There are many duets. A modern-dance phrase made of big scooping spatial moves
and falls and slicing arms. A classical Indian dance in Orissi style, done by
Takami and Manoranjan Pradhan, with Indian drumming by Bijaya Barik. A duet for
Lemon and Thomson that starts tentatively and turns into a sort of contact
improvisation or a wrestling match. Later, Carlos Funn and Djédjé
Djédjé Gervais have a similar encounter. While some other dance
is going on, Thomson and Wen Hui conduct an ongoing silent dialogue that builds
up to a love scene, then deteriorates into an argument, then a parting.

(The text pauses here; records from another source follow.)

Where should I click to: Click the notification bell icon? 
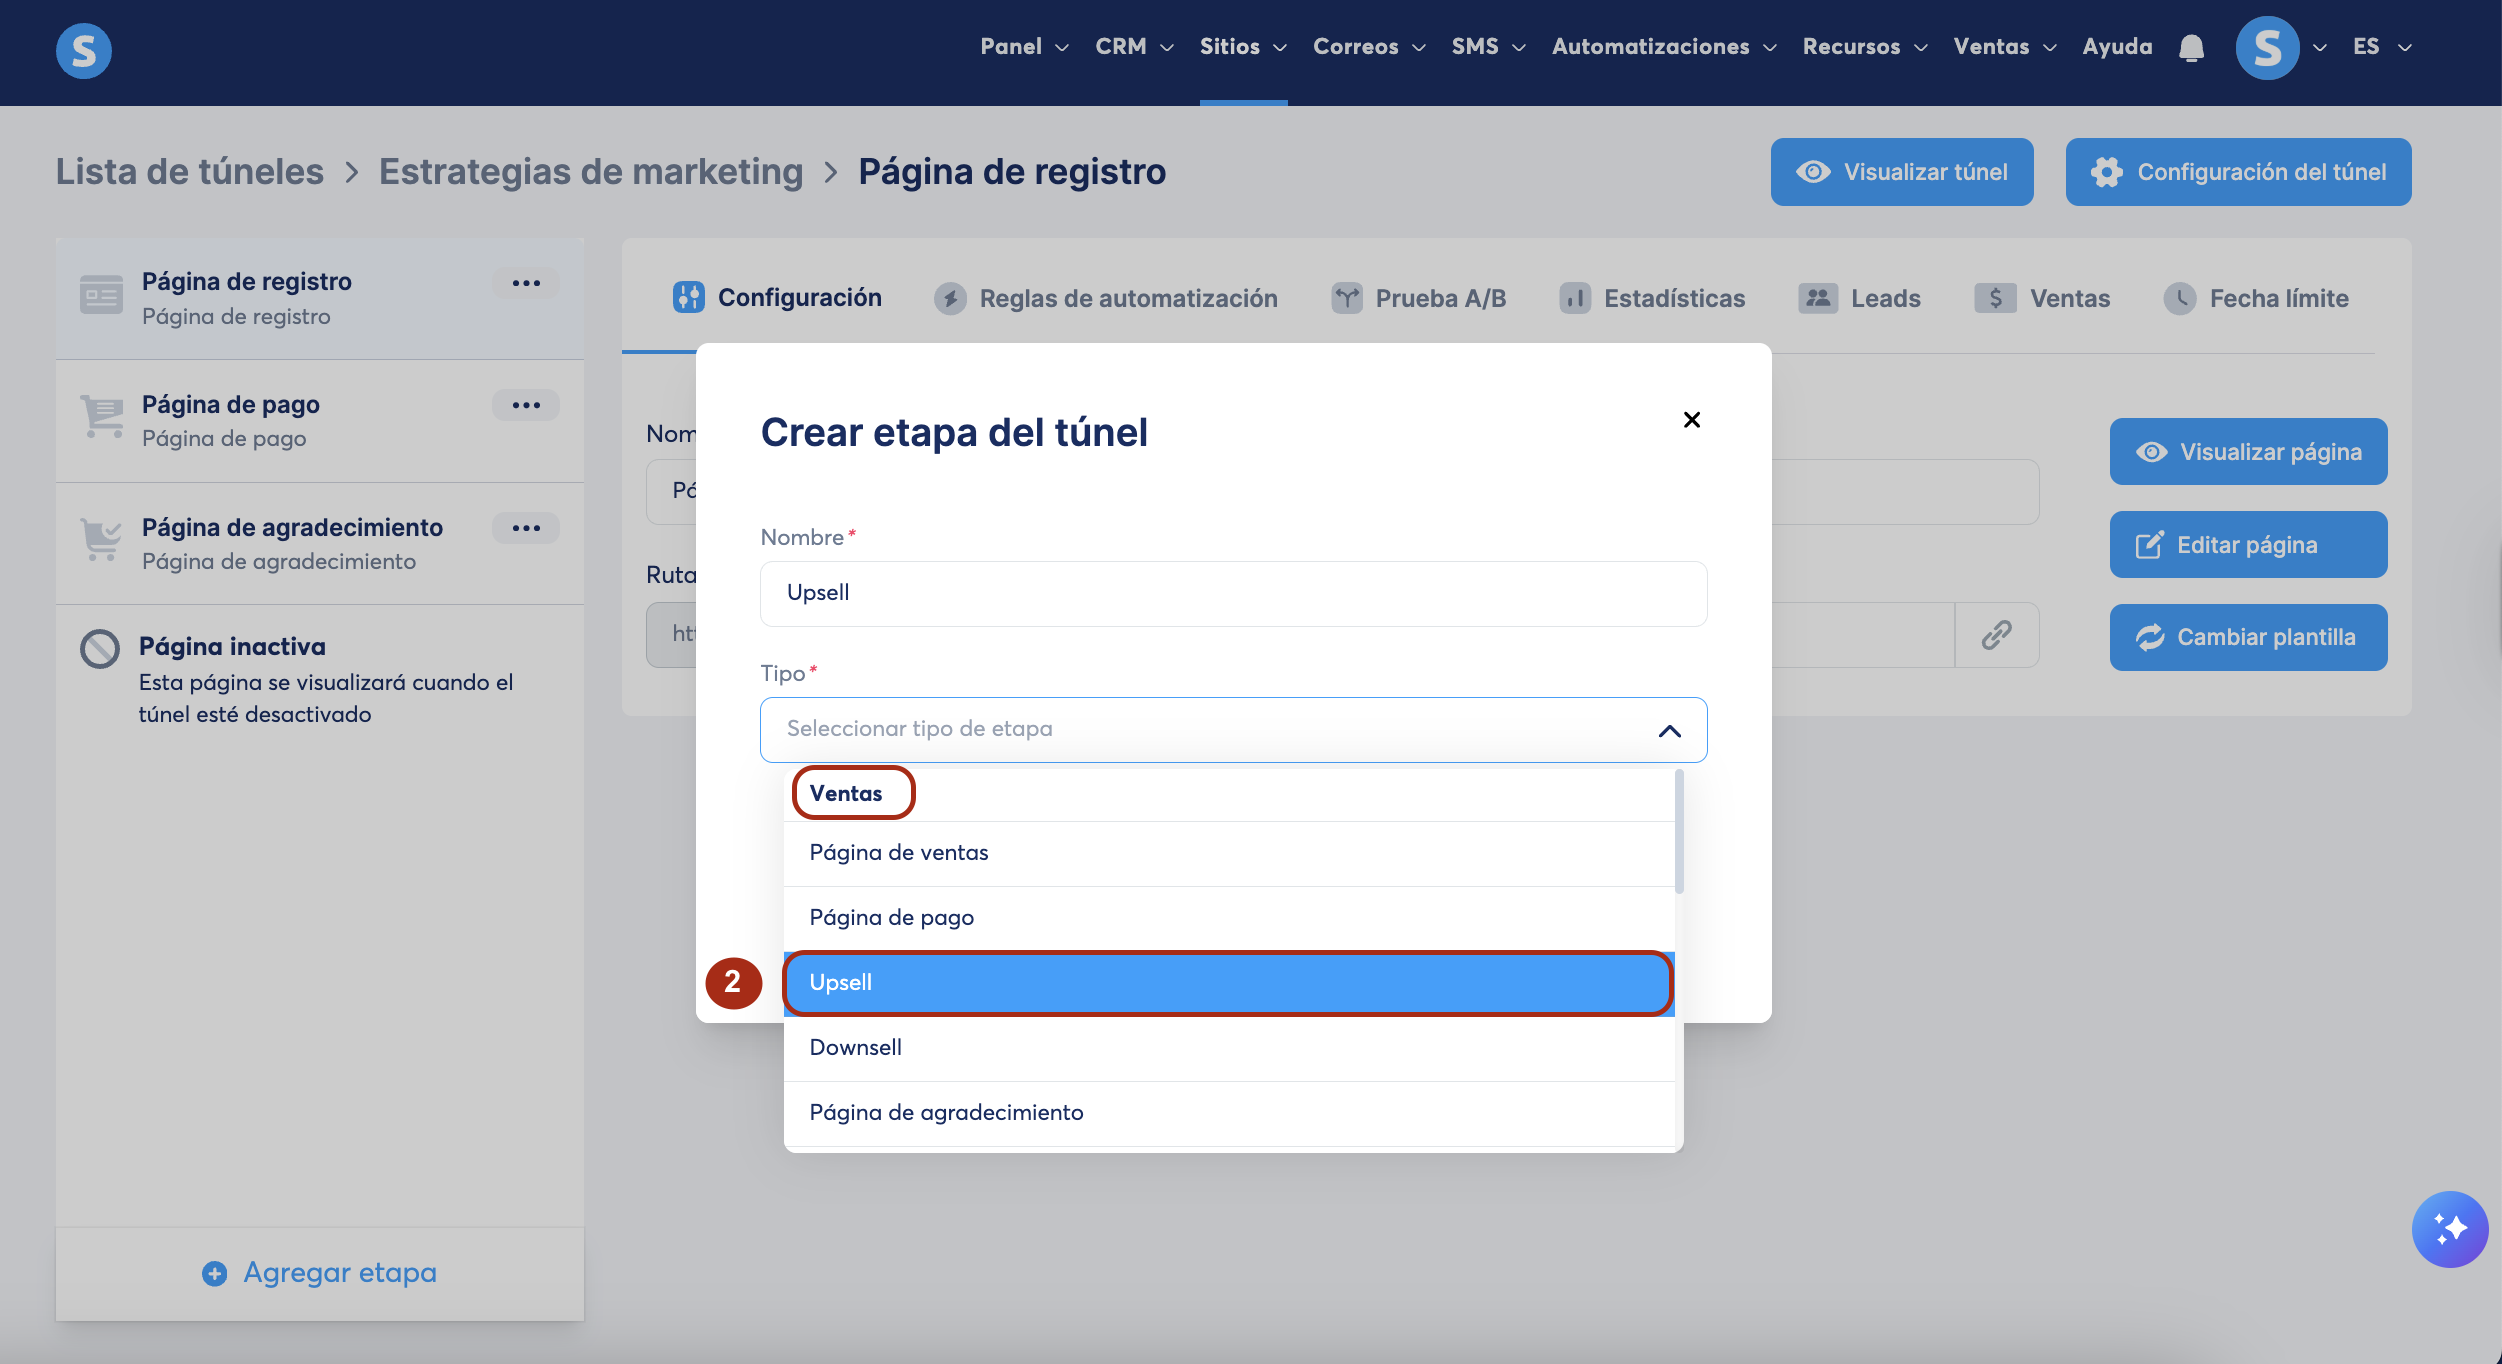2191,48
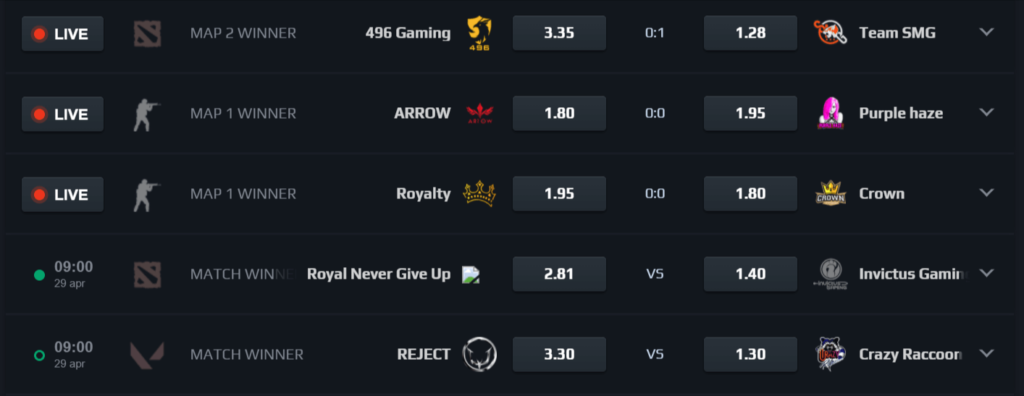Click the Dota 2 icon in 496 Gaming row
The height and width of the screenshot is (396, 1024).
147,33
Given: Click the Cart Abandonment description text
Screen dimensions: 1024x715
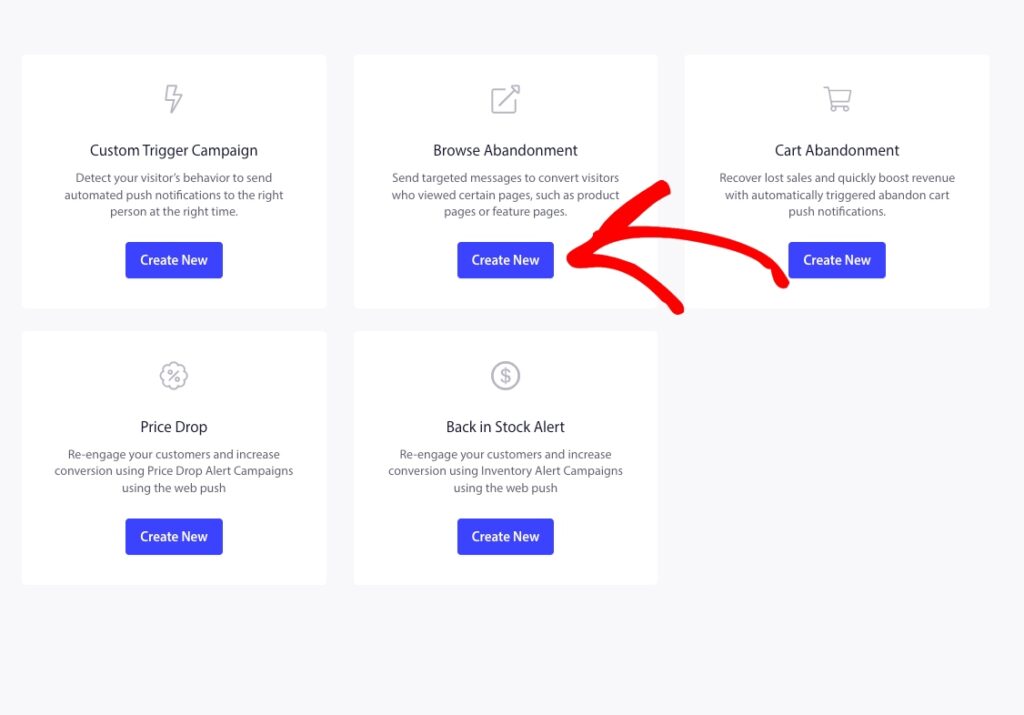Looking at the screenshot, I should coord(837,195).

While Yu tells stories about the way to put on make-up in Chinese opera, Takami
seems to be serving something on a tray to Wang Liliang. At the end of the
story we see Wang has acquired a crude blackface make-up. He and Li Wen Yi,
also in blackface, sing a traditional song from their native Yunnan province in
China. Lemon dances something that looks like a minstrel shuffle that's gotten
so exaggerated it's nearly out of control while someone sings the blues on a
recording.
Takami and Wen do a very long, very slow gestural dance with a clock ticking in
the background, and I appreciate it all the more when I remember the many Asian
traditional dances I've seen that were cut short to accommodate the presumably
impatient American audience.
In the last, touching scene, Li Wen Yi sits quietly on a bench after a
stamping, swinging dance. We hear a voice singing "Good Mornin' Blues," and Li,
in a high, nasal, South Asian voice, tentatively echoes each phrase.